*** Opening Records for processing ***
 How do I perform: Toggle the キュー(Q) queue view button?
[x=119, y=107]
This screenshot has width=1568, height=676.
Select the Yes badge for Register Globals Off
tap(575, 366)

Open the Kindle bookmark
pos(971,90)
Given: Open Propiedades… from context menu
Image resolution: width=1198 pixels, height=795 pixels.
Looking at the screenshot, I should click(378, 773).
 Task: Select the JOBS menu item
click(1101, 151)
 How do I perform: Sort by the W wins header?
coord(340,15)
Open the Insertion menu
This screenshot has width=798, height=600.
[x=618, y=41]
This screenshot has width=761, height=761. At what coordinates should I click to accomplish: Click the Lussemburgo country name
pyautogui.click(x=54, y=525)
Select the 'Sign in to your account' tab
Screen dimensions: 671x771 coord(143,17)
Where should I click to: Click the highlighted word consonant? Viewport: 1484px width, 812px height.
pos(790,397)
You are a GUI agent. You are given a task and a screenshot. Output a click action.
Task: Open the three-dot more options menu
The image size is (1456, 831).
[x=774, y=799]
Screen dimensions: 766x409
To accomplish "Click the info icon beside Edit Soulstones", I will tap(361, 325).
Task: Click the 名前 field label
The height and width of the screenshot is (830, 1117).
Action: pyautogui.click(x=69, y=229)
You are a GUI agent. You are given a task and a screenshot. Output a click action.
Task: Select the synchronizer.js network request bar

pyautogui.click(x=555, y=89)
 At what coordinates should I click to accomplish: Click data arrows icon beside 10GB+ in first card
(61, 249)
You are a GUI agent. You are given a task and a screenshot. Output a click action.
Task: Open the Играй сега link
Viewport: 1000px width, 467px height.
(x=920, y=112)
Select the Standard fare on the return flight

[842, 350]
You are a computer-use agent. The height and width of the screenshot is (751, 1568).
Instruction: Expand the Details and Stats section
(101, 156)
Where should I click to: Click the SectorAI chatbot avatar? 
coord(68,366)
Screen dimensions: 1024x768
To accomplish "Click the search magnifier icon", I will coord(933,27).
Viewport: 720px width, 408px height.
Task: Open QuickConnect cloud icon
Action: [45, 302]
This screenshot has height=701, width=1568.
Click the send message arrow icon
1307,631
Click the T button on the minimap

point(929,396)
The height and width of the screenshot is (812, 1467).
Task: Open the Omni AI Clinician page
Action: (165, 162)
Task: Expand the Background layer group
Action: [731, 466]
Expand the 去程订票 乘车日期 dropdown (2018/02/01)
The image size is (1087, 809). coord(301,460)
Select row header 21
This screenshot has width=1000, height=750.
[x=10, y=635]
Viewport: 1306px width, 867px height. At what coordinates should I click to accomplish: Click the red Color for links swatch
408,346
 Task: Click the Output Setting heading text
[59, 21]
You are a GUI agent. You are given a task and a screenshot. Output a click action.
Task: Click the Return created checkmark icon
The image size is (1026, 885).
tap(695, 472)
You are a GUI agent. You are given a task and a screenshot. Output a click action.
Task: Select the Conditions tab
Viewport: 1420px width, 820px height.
*** Closing Records for processing ***
=== Assignment ===
Copy the records word for word.

=== Exercise result ===
 How do I perform: Toggle the キュー(Q) queue view button?
[x=119, y=107]
This screenshot has width=1568, height=676.
Select the Yes badge for Register Globals Off
tap(575, 366)

Open the Kindle bookmark
pos(971,90)
Given: Open Propiedades… from context menu
Image resolution: width=1198 pixels, height=795 pixels.
Looking at the screenshot, I should click(378, 773).
 Task: Select the JOBS menu item
click(1101, 151)
 How do I perform: Sort by the W wins header?
coord(340,15)
Open the Insertion menu
This screenshot has width=798, height=600.
[x=618, y=41]
This screenshot has width=761, height=761. At what coordinates should I click to accomplish: Click the Lussemburgo country name
pyautogui.click(x=54, y=525)
Select the 'Sign in to your account' tab
Screen dimensions: 671x771 coord(143,17)
Where should I click to: Click the highlighted word consonant? Viewport: 1484px width, 812px height.
pos(790,397)
You are a GUI agent. You are given a task and a screenshot. Output a click action.
Task: Open the three-dot more options menu
The image size is (1456, 831).
[x=774, y=799]
Screen dimensions: 766x409
To accomplish "Click the info icon beside Edit Soulstones", I will tap(361, 325).
Task: Click the 名前 field label
The height and width of the screenshot is (830, 1117).
Action: pyautogui.click(x=69, y=229)
You are a GUI agent. You are given a task and a screenshot. Output a click action.
Task: Select the synchronizer.js network request bar

pyautogui.click(x=555, y=89)
 At what coordinates should I click to accomplish: Click data arrows icon beside 10GB+ in first card
(61, 249)
You are a GUI agent. You are given a task and a screenshot. Output a click action.
Task: Open the Играй сега link
Viewport: 1000px width, 467px height.
(x=920, y=112)
Select the Standard fare on the return flight

[842, 350]
You are a computer-use agent. The height and width of the screenshot is (751, 1568).
Instruction: Expand the Details and Stats section
(101, 156)
Where should I click to: Click the SectorAI chatbot avatar? 
coord(68,366)
Screen dimensions: 1024x768
To accomplish "Click the search magnifier icon", I will coord(933,27).
Viewport: 720px width, 408px height.
Task: Open QuickConnect cloud icon
Action: [45, 302]
This screenshot has height=701, width=1568.
Click the send message arrow icon
1307,631
Click the T button on the minimap

point(929,396)
The height and width of the screenshot is (812, 1467).
Task: Open the Omni AI Clinician page
Action: (165, 162)
Task: Expand the Background layer group
Action: [731, 466]
Expand the 去程订票 乘车日期 dropdown (2018/02/01)
The image size is (1087, 809). coord(301,460)
Select row header 21
This screenshot has width=1000, height=750.
[x=10, y=635]
Viewport: 1306px width, 867px height. At what coordinates should I click to accomplish: Click the red Color for links swatch
408,346
 Task: Click the Output Setting heading text
[59, 21]
You are a GUI agent. You are given a task and a screenshot. Output a click action.
Task: Click the Return created checkmark icon
The image size is (1026, 885).
tap(695, 472)
You are a GUI agent. You are given a task and a screenshot. Output a click action.
Task: Select the Conditions tab
Viewport: 1420px width, 820px height.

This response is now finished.